In der heutigen Zeit – in unserer „vollen Welt“, wie Ernst Ulrich von Weizsäcker zu sagen pflegt – kommen wir nicht darum herum technische Innovationen unmittelbar auch ökologisch einzuordnen. Das ist ein ganz schöner Spagat. Einerseits sollte man sich nicht der Verführung einer naiven Technikbegeisterung hingeben. Andererseits braucht man auch den Schub und die Motivation, die von neuen technischen Innovationen ausgehen. Ich kann mich jedenfalls trotz einer berechtigten sozial-ökologischen Kritik an Machine Learning Modellen für diese sehr begeistern. In den letzten Monaten habe ich viel Zeit mit statistischer Programmierung in R verbracht und den Vorteil von Automatisierungsprozessen zu schätzen gelernt. Mein nächstes Ziel ist es meine Python-Fähigkeiten zu verbessern. Einen ersten coolen Einblick habe ich bei den Workshops von Andreas Wygrabek bekommen.
Literatur
Henderson, P., Hu, J., Romoff, J., Brunskill, E., Jurafsky, D., Pineau, J., 2020. Towards the Systematic Reporting of the Energy and Carbon Footprints of Machine Learning. ArXiv Prepr. ArXiv200205651.
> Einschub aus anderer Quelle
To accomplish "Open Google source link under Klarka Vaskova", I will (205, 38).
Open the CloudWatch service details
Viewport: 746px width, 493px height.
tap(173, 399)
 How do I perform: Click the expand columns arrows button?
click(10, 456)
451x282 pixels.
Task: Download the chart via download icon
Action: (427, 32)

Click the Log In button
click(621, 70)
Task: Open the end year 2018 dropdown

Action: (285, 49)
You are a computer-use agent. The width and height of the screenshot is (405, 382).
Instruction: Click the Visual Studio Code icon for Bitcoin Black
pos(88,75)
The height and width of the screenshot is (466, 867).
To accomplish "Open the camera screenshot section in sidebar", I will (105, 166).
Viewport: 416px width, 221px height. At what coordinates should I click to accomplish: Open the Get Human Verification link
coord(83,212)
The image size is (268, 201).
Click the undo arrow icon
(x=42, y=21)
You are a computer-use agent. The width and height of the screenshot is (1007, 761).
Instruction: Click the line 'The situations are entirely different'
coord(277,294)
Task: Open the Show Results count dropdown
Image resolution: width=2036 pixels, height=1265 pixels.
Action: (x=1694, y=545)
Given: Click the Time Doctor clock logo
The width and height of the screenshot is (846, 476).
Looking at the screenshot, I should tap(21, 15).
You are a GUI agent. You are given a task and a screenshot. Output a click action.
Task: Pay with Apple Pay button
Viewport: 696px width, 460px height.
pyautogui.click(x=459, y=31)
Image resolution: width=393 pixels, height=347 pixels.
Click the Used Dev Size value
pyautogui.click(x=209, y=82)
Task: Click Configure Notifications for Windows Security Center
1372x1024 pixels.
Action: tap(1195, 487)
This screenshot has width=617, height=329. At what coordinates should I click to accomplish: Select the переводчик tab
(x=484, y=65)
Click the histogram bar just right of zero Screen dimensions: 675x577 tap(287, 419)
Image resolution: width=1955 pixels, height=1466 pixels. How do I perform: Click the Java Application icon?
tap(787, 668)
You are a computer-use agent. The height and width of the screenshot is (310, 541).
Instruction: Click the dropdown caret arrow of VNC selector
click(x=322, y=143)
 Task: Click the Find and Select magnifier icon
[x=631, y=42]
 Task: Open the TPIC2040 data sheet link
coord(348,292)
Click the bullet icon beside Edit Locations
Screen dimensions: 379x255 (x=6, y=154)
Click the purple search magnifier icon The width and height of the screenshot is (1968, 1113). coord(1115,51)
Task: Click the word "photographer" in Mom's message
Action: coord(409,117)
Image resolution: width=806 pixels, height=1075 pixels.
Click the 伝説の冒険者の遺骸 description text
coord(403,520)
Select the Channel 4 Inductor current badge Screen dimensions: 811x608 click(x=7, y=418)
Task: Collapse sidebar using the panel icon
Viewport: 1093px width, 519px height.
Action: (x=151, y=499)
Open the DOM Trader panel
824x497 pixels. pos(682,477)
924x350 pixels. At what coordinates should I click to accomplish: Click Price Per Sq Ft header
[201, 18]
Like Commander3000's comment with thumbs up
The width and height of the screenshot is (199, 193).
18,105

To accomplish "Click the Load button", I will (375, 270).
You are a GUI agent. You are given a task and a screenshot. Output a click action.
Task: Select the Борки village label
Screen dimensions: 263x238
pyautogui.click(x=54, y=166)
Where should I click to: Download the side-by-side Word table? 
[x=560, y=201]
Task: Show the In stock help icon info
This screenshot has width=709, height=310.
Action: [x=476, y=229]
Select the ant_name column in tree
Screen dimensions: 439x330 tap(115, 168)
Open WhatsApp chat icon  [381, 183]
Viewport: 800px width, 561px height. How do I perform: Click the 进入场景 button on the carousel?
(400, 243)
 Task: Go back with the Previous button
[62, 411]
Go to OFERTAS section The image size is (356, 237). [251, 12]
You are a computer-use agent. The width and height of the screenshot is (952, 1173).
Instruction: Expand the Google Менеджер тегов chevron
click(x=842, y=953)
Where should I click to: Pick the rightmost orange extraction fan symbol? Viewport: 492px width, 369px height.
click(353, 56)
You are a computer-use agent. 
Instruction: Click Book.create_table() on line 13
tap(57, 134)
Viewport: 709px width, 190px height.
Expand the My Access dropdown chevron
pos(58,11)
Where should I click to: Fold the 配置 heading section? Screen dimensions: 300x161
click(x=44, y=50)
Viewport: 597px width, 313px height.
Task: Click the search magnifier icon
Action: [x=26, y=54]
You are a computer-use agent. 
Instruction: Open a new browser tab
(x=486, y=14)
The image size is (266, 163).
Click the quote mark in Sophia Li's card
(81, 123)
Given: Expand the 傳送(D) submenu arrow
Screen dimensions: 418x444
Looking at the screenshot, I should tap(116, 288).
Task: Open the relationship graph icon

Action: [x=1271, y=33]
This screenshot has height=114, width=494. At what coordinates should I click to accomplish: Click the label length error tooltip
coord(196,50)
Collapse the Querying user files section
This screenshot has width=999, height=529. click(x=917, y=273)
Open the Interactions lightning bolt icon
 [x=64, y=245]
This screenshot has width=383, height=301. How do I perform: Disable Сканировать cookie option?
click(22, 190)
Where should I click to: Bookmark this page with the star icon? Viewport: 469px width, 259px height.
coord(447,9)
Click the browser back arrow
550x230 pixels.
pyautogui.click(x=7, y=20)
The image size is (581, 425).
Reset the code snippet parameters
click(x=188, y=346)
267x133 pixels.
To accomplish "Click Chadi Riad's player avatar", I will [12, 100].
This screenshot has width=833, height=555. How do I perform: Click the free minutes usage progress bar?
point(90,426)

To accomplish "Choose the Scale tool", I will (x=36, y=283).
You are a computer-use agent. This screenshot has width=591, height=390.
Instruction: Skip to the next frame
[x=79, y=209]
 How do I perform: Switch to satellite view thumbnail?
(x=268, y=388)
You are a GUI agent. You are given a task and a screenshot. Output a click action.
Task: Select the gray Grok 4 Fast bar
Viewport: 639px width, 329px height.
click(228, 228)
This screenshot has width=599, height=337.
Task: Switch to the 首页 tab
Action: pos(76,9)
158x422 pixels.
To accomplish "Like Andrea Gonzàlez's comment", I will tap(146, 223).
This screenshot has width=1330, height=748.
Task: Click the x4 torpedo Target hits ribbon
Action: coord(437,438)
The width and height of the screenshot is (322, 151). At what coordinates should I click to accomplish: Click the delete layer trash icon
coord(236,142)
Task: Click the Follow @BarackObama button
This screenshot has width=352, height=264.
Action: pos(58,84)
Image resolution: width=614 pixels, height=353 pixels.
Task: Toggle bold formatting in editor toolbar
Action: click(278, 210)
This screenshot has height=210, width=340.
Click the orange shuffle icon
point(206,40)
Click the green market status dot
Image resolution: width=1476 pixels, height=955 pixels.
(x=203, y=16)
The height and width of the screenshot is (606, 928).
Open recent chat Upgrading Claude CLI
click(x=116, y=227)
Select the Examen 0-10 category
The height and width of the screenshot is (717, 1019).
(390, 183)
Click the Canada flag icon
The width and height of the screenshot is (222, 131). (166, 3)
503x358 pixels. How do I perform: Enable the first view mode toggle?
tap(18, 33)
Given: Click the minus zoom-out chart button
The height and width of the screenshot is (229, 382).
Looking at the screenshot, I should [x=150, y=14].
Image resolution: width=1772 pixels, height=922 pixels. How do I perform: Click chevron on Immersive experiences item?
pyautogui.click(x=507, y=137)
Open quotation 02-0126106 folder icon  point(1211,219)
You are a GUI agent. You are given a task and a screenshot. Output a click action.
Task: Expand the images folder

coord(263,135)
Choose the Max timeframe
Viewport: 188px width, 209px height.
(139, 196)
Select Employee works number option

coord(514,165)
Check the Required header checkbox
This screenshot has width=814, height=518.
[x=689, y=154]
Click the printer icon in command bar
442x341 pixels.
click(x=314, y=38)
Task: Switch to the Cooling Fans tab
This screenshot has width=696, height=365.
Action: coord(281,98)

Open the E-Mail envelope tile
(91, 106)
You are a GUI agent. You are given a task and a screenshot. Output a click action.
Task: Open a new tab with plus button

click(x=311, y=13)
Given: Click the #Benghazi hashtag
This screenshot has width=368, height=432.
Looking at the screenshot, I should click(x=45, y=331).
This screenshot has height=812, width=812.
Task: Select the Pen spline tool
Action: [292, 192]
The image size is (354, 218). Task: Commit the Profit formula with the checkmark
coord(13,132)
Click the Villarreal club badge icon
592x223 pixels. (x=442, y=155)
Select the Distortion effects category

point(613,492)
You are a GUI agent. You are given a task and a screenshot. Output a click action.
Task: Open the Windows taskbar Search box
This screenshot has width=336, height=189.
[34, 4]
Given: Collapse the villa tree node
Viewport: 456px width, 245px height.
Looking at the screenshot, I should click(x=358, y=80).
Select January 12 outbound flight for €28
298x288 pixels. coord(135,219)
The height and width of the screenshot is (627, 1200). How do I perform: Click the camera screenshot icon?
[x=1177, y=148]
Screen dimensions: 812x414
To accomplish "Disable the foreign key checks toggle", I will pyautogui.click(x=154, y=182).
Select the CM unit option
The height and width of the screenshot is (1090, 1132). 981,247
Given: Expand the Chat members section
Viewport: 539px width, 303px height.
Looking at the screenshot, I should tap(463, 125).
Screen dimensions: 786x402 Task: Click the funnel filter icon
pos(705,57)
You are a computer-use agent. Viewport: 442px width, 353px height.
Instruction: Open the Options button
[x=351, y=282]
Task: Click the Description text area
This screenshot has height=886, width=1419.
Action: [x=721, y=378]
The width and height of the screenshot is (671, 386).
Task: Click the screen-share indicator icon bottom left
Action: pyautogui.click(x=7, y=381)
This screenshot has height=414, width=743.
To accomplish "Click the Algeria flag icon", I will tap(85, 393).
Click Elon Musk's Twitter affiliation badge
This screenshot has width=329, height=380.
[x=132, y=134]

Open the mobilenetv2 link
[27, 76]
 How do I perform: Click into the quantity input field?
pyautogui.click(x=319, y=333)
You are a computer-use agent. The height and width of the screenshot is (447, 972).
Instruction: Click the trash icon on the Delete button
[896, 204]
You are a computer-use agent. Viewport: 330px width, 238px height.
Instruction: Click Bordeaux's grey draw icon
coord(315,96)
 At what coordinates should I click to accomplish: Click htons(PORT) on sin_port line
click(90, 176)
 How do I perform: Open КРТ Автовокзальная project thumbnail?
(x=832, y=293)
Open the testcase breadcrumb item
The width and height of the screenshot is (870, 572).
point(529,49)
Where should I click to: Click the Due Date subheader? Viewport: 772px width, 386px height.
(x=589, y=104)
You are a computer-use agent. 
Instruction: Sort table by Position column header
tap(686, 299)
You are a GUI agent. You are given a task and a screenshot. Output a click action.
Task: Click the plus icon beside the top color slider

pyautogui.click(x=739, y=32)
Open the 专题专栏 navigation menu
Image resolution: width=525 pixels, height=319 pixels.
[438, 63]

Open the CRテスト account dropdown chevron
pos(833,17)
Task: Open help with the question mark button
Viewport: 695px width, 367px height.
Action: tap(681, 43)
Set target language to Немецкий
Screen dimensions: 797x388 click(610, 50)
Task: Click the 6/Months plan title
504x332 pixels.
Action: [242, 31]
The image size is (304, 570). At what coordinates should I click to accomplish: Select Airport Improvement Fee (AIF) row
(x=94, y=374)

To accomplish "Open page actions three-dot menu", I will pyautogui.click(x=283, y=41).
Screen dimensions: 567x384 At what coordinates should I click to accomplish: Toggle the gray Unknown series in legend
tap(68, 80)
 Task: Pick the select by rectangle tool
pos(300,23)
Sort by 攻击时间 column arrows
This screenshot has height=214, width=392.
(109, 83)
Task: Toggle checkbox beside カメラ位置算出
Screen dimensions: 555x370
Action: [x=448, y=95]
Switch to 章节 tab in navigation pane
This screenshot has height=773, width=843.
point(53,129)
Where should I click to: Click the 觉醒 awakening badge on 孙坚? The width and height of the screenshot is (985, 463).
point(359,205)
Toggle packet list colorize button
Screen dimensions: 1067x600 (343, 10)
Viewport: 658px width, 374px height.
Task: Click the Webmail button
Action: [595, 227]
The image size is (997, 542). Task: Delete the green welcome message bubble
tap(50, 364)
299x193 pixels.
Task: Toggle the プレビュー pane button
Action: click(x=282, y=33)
Lacoste, A., Luccioni, A., Schmidt, V., Dandres, T., 2019. Quantifying the carbon emissions of machine learning. ArXiv Prepr. ArXiv191009700.
Schwartz, R., Dodge, J., Smith, N.A., Etzioni, O., 2019. Green ai. ArXiv Prepr. ArXiv190710597.
Strubell, E., Ganesh, A., McCallum, A., 2019. Energy and policy considerations for deep learning in NLP. ArXiv Prepr. ArXiv190602243.